WALHI: Menteri LHK dan Pemerintah Provinsi Babel Harus Tinjau Ulang 9 Perusahaan HTI

PANGKALPINANG – Keberadaan Hutan Tanaman Industri (HTI) di Bangka Belitung terus menuai konflik. Memasuki tahun 2020, konflik tersebut kembali terjadi antara masyarakat Desa Labu Kecamatan Mendo Barat dengan PT. APS pemegang IUPHHK-HTI dengan nomor: SK.208/Menhut-II/2011 seluas 30.773 hektar di Bangka dan Belitung.

Berdasarkan pengamatan WALHI Babel, Pemerintah Provinsi Babel dinilai lepas tanggung jawab menyikapi konflik HTI yang selama ini muncul antara masyarakat dengan perusahaan HTI.


Direktur Eksekutif WALHI Bangka Belitung, Jessix Amundian, dalam keterangannya menjelaskan keberadaan Usaha Kehutanan Monokultur HTI di Babel selama ini tidak berangkat dari prinsip Free, Prior, informed and Concent (FPIC).

“Yang secara sederhana diartikan bahwa masyarakat berhak menerima atau menolak tanpa paksaan melalui pengambilan keputusan musyawarah mufakat karena masyarakatlah yang akan menerima dampak langsung dari aktifitas perusahaan tersebut,” kata Jessix, Senin (20/1/2020).

Jessix mengungkapkan, WALHI Babel mencatat dalam rentang waktu dari 2014-2019 telah terjadi konflik dan penolakan terhadap Hutan Tanaman Industri di pedesaan yang tersebar di 6 wilayah Kabupaten Bangka Belitung.
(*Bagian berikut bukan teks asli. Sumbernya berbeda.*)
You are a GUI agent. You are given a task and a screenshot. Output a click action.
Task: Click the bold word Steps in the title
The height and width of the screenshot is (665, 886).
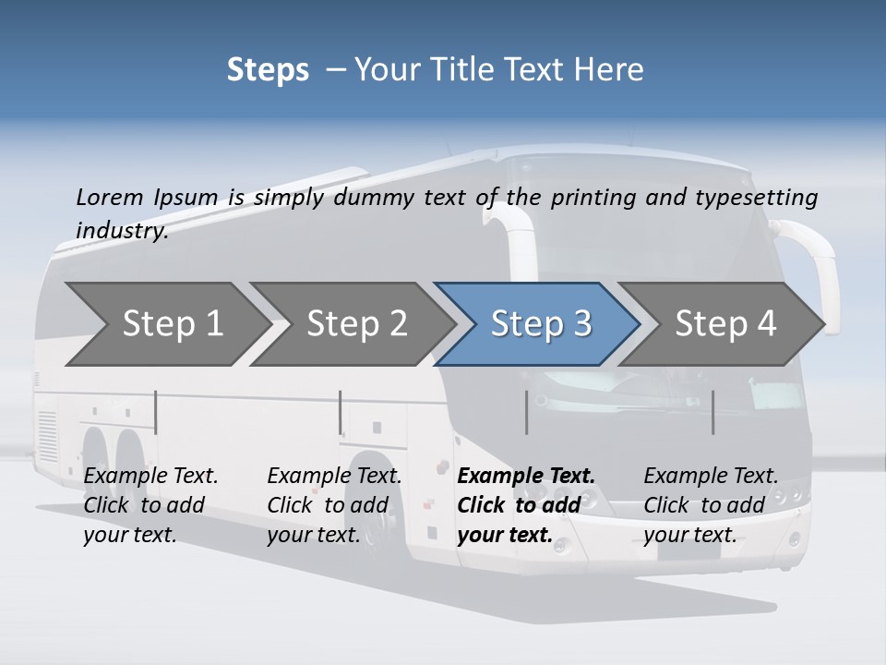click(268, 70)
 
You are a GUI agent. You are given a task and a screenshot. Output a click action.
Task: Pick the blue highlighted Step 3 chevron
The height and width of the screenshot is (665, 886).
click(540, 323)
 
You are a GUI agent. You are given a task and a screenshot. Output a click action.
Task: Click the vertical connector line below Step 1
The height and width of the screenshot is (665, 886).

Kata Jessix, konflik lahir karena izin IUPHHK-HTI diberikan oleh kementerian tanpa melalui proses dan tahapan yang benar (FPIC) sehingga diduga menyerobot wilayah kelola rakyat. Terdapat 9 perusahaan pemegang IUPHHK-HTI di Babel dengan total luas 659.014 hektar.

“Izin-izin tersebut keluar tanpa mempertimbangkan tata ruang wilayah dan beban daya dukung dan daya tampung lingkungan hidup di Babel yang kualitasnya terus menurun dan berada pada titik nadir darurat ekologis yang harus segera diselamatkan dan dipulihkan,” ujar Jessix.

KULIAH GRATIS BEASISWA

Sejak dulu di Babel, Jessix menegaskan kearifan lokal telah berkembang secara turun temurun di masyarakat dalam memanfaatkan, mengelola dan menjaga hutan agar tetap lestari. Hal ini terbukti adanya habitat hutan kampong, hutan larang dan kelekak.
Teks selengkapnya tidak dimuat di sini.